Exercise goal:
Please reproduce the entries in full. Keep every character the same.

Collected data entries:

++++++++

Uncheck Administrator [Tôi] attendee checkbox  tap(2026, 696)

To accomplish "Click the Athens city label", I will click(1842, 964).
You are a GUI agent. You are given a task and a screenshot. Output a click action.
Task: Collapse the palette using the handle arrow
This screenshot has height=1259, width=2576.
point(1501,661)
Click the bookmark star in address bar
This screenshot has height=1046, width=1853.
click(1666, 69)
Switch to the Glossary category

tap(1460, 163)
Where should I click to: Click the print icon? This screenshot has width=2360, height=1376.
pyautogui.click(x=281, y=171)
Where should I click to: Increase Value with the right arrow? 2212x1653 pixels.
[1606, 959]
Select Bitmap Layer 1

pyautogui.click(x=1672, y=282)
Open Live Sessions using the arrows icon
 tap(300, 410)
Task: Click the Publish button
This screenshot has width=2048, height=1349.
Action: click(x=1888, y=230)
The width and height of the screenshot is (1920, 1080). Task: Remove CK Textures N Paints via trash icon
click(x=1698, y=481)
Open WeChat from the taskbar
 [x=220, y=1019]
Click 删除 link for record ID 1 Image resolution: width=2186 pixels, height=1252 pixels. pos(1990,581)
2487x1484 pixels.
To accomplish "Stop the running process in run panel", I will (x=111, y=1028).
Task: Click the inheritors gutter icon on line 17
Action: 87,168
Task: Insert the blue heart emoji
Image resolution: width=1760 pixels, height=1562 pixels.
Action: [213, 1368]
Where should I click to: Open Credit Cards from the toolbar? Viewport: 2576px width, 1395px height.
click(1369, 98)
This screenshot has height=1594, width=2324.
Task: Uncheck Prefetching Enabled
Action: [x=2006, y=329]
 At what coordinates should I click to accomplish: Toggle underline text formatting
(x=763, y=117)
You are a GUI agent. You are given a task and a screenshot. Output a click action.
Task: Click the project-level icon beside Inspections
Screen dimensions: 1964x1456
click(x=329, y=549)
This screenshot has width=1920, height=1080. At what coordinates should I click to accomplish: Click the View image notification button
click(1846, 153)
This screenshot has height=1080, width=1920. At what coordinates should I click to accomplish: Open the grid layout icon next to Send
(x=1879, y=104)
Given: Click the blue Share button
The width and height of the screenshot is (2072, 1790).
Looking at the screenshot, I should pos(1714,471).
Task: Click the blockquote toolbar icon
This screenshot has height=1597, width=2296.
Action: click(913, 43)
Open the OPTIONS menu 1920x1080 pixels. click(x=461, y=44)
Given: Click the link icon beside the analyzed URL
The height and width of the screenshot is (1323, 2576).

++++++++

Output of the exercise:
Uncheck Administrator [Tôi] attendee checkbox  tap(2026, 696)

To accomplish "Click the Athens city label", I will click(1842, 964).
You are a GUI agent. You are given a task and a screenshot. Output a click action.
Task: Collapse the palette using the handle arrow
This screenshot has height=1259, width=2576.
point(1501,661)
Click the bookmark star in address bar
This screenshot has height=1046, width=1853.
click(1666, 69)
Switch to the Glossary category

tap(1460, 163)
Where should I click to: Click the print icon? This screenshot has width=2360, height=1376.
pyautogui.click(x=281, y=171)
Where should I click to: Increase Value with the right arrow? 2212x1653 pixels.
[1606, 959]
Select Bitmap Layer 1

pyautogui.click(x=1672, y=282)
Open Live Sessions using the arrows icon
 tap(300, 410)
Task: Click the Publish button
This screenshot has width=2048, height=1349.
Action: click(x=1888, y=230)
The width and height of the screenshot is (1920, 1080). Task: Remove CK Textures N Paints via trash icon
click(x=1698, y=481)
Open WeChat from the taskbar
 [x=220, y=1019]
Click 删除 link for record ID 1 Image resolution: width=2186 pixels, height=1252 pixels. pos(1990,581)
2487x1484 pixels.
To accomplish "Stop the running process in run panel", I will (x=111, y=1028).
Task: Click the inheritors gutter icon on line 17
Action: 87,168
Task: Insert the blue heart emoji
Image resolution: width=1760 pixels, height=1562 pixels.
Action: [213, 1368]
Where should I click to: Open Credit Cards from the toolbar? Viewport: 2576px width, 1395px height.
click(1369, 98)
This screenshot has height=1594, width=2324.
Task: Uncheck Prefetching Enabled
Action: [x=2006, y=329]
 At what coordinates should I click to accomplish: Toggle underline text formatting
(x=763, y=117)
You are a GUI agent. You are given a task and a screenshot. Output a click action.
Task: Click the project-level icon beside Inspections
Screen dimensions: 1964x1456
click(x=329, y=549)
This screenshot has width=1920, height=1080. At what coordinates should I click to accomplish: Click the View image notification button
click(1846, 153)
This screenshot has height=1080, width=1920. At what coordinates should I click to accomplish: Open the grid layout icon next to Send
(x=1879, y=104)
Given: Click the blue Share button
The width and height of the screenshot is (2072, 1790).
Looking at the screenshot, I should pos(1714,471).
Task: Click the blockquote toolbar icon
This screenshot has height=1597, width=2296.
Action: click(913, 43)
Open the OPTIONS menu 1920x1080 pixels. click(x=461, y=44)
Given: Click the link icon beside the analyzed URL
The height and width of the screenshot is (1323, 2576).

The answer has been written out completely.